*** Study material Section Begins ***

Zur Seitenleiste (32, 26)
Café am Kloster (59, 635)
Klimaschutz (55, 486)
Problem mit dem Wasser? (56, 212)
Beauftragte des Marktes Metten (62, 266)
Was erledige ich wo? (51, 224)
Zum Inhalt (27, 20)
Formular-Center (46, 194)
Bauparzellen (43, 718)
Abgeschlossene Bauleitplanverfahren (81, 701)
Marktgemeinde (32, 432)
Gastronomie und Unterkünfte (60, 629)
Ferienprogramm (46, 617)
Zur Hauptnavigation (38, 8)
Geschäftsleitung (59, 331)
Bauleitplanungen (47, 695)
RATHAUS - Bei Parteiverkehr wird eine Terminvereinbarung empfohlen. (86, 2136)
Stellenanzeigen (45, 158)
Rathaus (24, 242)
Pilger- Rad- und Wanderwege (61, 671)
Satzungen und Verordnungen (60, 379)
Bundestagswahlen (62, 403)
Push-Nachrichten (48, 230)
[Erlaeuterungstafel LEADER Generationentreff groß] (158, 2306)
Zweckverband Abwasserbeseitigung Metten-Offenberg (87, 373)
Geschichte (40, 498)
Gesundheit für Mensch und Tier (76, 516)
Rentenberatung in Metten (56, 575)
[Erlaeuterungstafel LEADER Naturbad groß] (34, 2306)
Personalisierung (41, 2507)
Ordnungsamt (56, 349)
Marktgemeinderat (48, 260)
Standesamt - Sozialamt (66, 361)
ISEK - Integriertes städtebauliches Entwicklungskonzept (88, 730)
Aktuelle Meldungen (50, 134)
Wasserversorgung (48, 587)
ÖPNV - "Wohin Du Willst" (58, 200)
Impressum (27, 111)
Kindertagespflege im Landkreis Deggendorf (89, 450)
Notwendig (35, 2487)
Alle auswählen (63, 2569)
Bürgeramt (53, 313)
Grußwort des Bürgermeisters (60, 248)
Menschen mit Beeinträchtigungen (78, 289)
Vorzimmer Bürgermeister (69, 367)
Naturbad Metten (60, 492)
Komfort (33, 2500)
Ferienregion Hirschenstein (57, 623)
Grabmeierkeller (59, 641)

*** Study material Section Ends ***

_Task to complete_.
Scan the records above and report how many lines include the word "Erlaeuterungstafel", without any other text.

_Your response_.
2